An Ohio felon who was barred from owning a gun still got one—and police say it ended with a mother of two dead after a chilling “she got what she deserved” confession.
Quick Take
- Dayton police arrested 34-year-old Jayme Rogers after he allegedly shot his 33-year-old girlfriend, Jaime Dick, around 2 a.m. and then called 911 admitting he did it.
- Authorities say Rogers claimed Dick “got what she deserved” because he believed she was cheating, a stark example of jealous rage turning into lethal domestic violence.
- Court records cited in reporting indicate Rogers was a convicted felon with prior drug convictions and was prohibited from possessing firearms.
- Prosecutors filed charges including murder, felonious assault, and weapons violations; a judge set bond at $1 million with a court date scheduled for Feb. 20, 2026.
Dayton shooting centers on a 911 call and an immediate surrender
Dayton, Ohio police responded to a shooting after a 911 caller identified as Jayme Rogers reportedly said someone had been shot and that he was the one who shot her. Reporting states the call came around 2 a.m. on a Tuesday “last week” relative to the Feb. 16 publication date. Police said Rogers walked outside to meet officers when they arrived and repeated his admission, streamlining the early investigation.

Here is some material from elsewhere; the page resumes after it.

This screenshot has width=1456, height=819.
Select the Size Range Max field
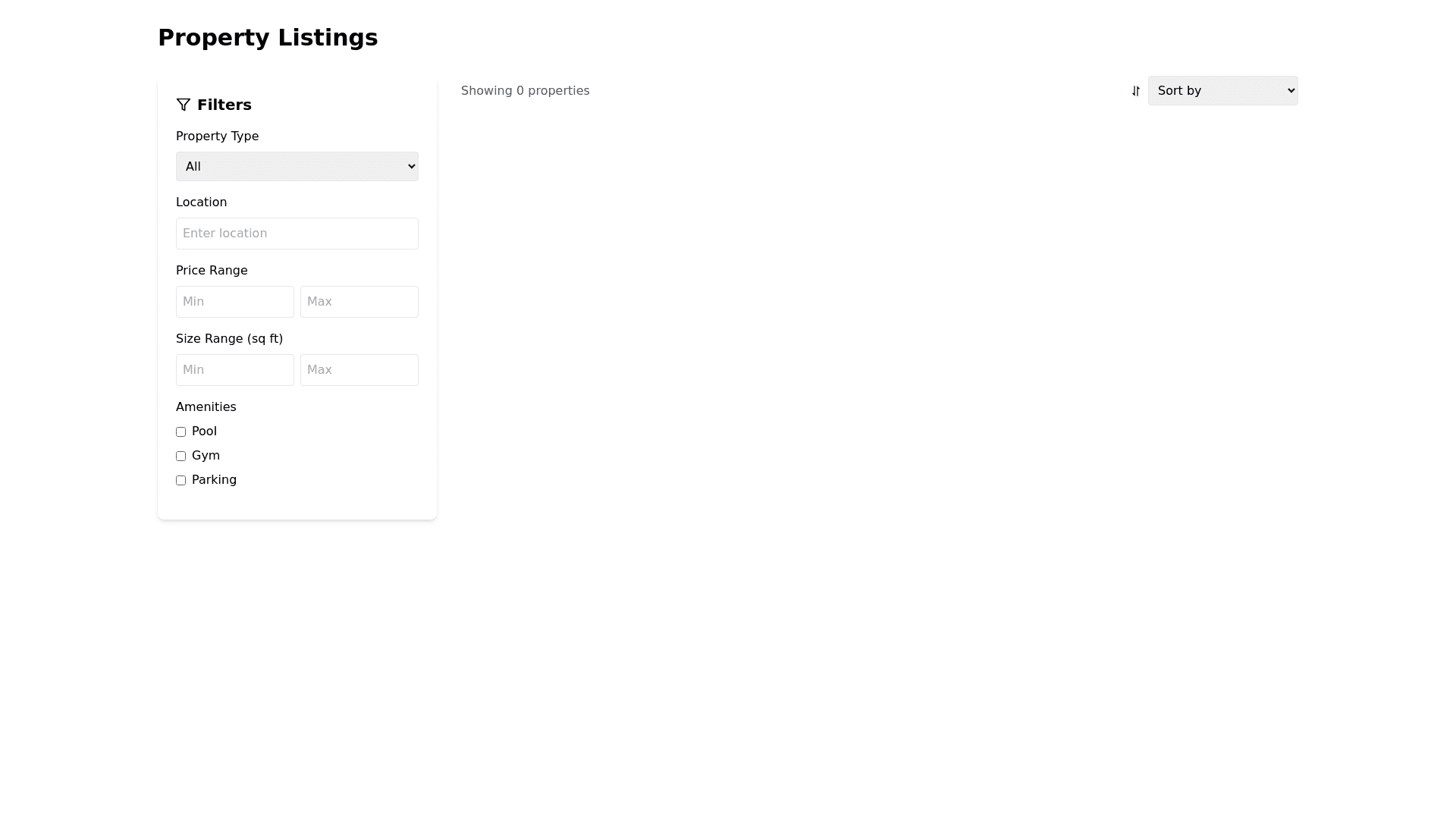pyautogui.click(x=359, y=370)
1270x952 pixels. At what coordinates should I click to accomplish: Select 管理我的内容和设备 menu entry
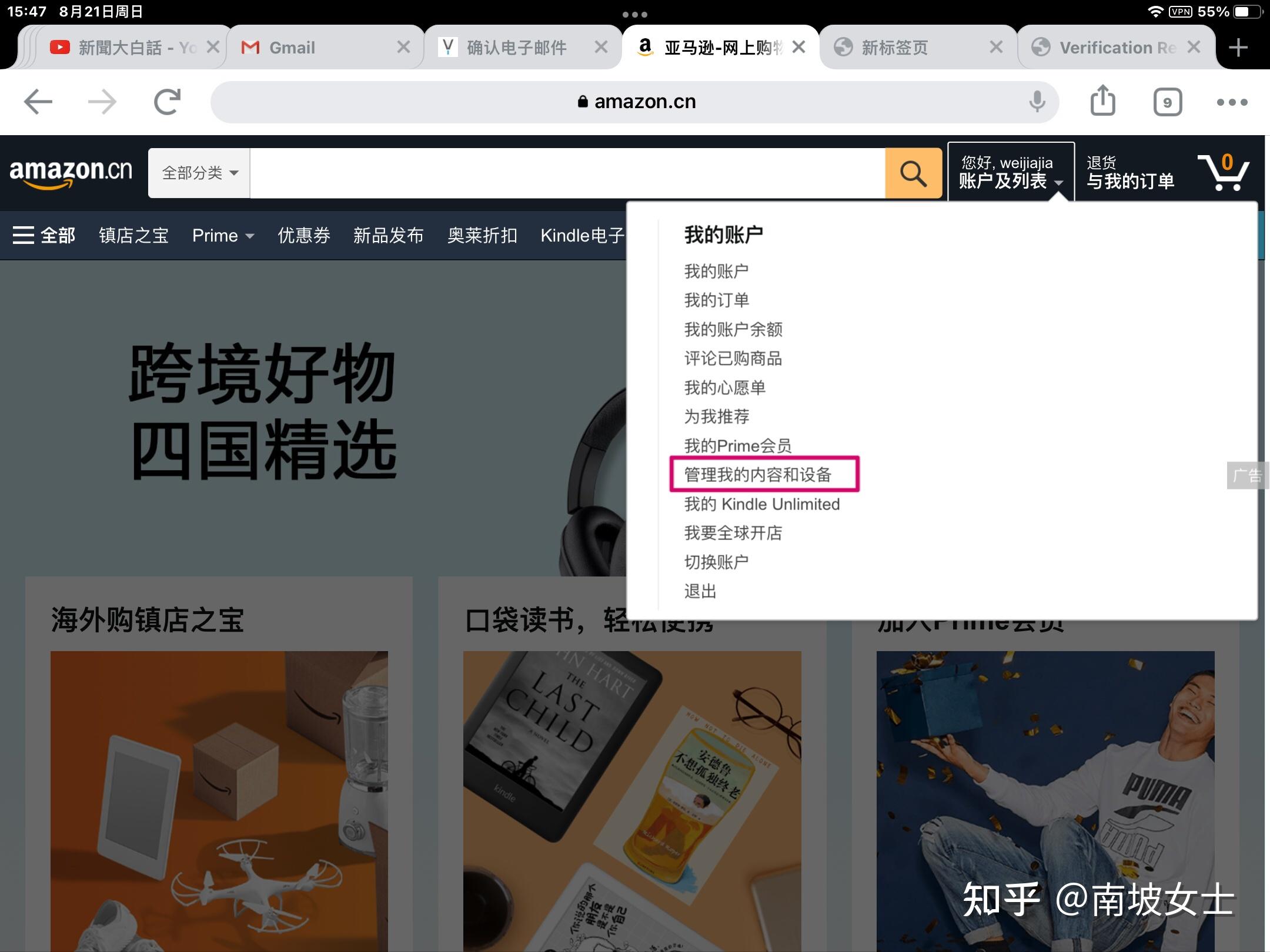pos(758,474)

Investigators said the victim, 33-year-old Jaime Dick, was found inside a vehicle that was running near her home. She was transported to a hospital, where she was pronounced dead. The reporting describes Dick as a mother of two, a detail that underscores the immediate human cost beyond the criminal charges. No public statements from the family were included in the available source material.
Charges filed quickly as court sets high bond and a near-term hearing
Prosecutors charged Rogers with murder, felonious assault, and weapons violations, according to the reporting. A judge set bond at $1 million, and Rogers was scheduled to appear in court on Feb. 20, 2026. At this stage, the public record reflected in the coverage focuses on the alleged confession, the scene response, and the basic charging documents—while deeper details typically emerge later through hearings, motions, and evidence disclosure.
The case highlights a basic enforcement problem: prohibited possessors still get guns
Reporting states Rogers had prior drug convictions in Montgomery County and was prohibited from possessing firearms. That matters for a national conversation that often gets twisted by politics: laws aimed at disarming dangerous people do not automatically prevent access in the real world. When enforcement fails, the consequences land on victims and families. This case, as presented in the available reporting, is not an argument against lawful gun ownership—it’s a warning about criminals who ignore the rules.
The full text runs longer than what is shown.